The Compatability Guarantee is Go's "Killer Feature"

The title may be hyperbolic, but I’d like to tell a story that illustrates the assertion.

I’m the original author (but not the current maintainer) of one of the Ruby standard library packages. I’d gotten deep into Ruby when it was still relatively young. I’d also previously started using Java when it was still called Oak and had watched with some dismay as it had swollen from a relatively simple, C-like language with a minimal core library into the almost unrecognizable language it is today. Ruby’s stdlib may not have been small, but the language and libraries were intuitive. I didn’t notice the size, because I rarely had to look anything up. It was, comparatively, a straightforward language.

Around the time I was playing with the third refactoring of my library, someone posted a bug – a severe bug – where library would hang on some given input. To make a long story short(er), I tracked it down to something that was part of how Ruby managed memory, and it wasn’t something I could work around. To fix it, I’d have to fundamentally redesign the library. I’d done major refactorings before, but this would have left nothing but the API intact. I was stumped.

At around the same time, I was experiencing another with Ruby that were wearing me down. I’d been using it long enough that I had a number of server process and scripts running on homelab servers that I’d written years before, and I was becoming uncomfortably familiar with the fear of upgrading my server software. The knowledge that, if I upgraded any software, there was a high likelyhood that I’d have to spend the next few days discovering services or scheduled jobs of mine that had stopped working because of backwards-incompatible changes in Ruby dependencies.

I’ll admit that, initially, I wasn’t a fan of Go’s static compilation. Not using shared libraries seemed dumb, and the binary sizes and correspondingly larger memory use was distasteful. However, at this point I was entirely disenchanted with virtual machines and interpreters that maximized the potential for runtime incompatibility errors, and static compilation and minimized runtime dependencies seemed like a nice change. That was about 10 years ago.

So we come to today. About a week ago, a family member came to me with a request for help with a website that wasn’t working. A few years ago they’d tried to start a business; it hadn’t taken off, and they’d shelved it to focus on other parts of their life. They recently decided to revisit the scheme, and had found that the site was down, and could I help?

They’d paid a developer to write a web application; I was involved to the extent of helping them vet developers and the proposed design, so I was familiar with the basics: the developer had chosen Ruby on Rails hosted on Heroku, which I thought was a decent choice for a proof-of-concept. It was reasonably inexpensive, and if the business had taken off and made money, they could have paid for a rewrite in something else. With some trepidation, I started digging into the problem.

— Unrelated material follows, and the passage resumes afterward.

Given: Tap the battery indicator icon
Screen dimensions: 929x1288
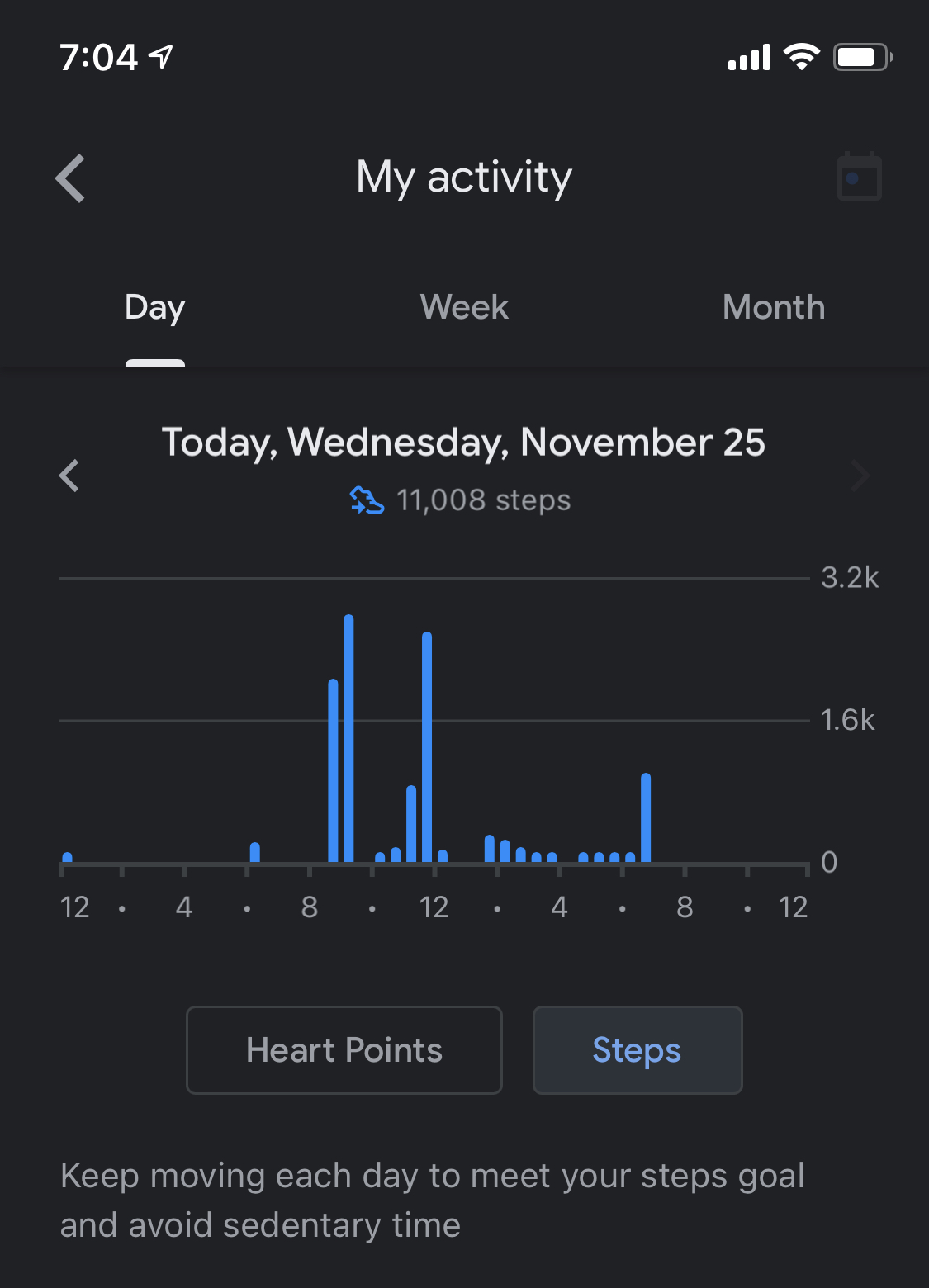Looking at the screenshot, I should click(862, 57).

The first issue was simple: the web app had eaten all the DB connections and wasn’t letting them go. For a brief moment, I thought I might have had some luck; I restarted the web app, and the DB showed a free connection pool. However, the site was still down and returning 5xx errors. It turns out that, at some point, Heroku had upgraded the database software, and the version of the DB library was incompatible. I was in the deepest circle of dependency hell. Upgrading the DB library required upgrading the entire dependency tree, right up to the version of Ruby.

Four days later, working on this pretty much full time, and I still don’t have a working stack. Granted, much of that is because I’m also learning an entire ecosystem of technologies upon which this house of cards was built: Rails, rake, bundler, and Heroku are all new to me. However, the amount of API churn is surprising even given my past experience. Ruby library developers appear to love breaking their APIs, and that’s a problem when your project Gemfile.lock is 1,765 lines long.

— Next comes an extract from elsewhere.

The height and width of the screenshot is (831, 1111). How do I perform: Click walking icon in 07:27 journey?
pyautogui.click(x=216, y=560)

So now we get to the point of this whole post. Go’s compatability guarantee is a great thing not only because, on the surface, Go developers can rely on their compiler updates not requiring them to constantly update their code, but because it filters down into the community. It sets a precident, a good example for developers to be thoughtful about their interfaces and reluctant to change them. Even in an ecosystem where static binaries mean that rarely needing to recompile sourcecode, the confidence that should you need to that you probably won’t spend days rewriting code is a wonderful thing.

The Go compatability guarantee is easily overlooked. It’s value stands out in stark contrast when you have to work in an environment that embraces instability and API chaos.

I wrote another blog about this in 2017 gemini, but I wanted to tell the whole story about what happened with REXML, why I dropped out of the Ruby scene, and why – after years – I’m still a fan of Go.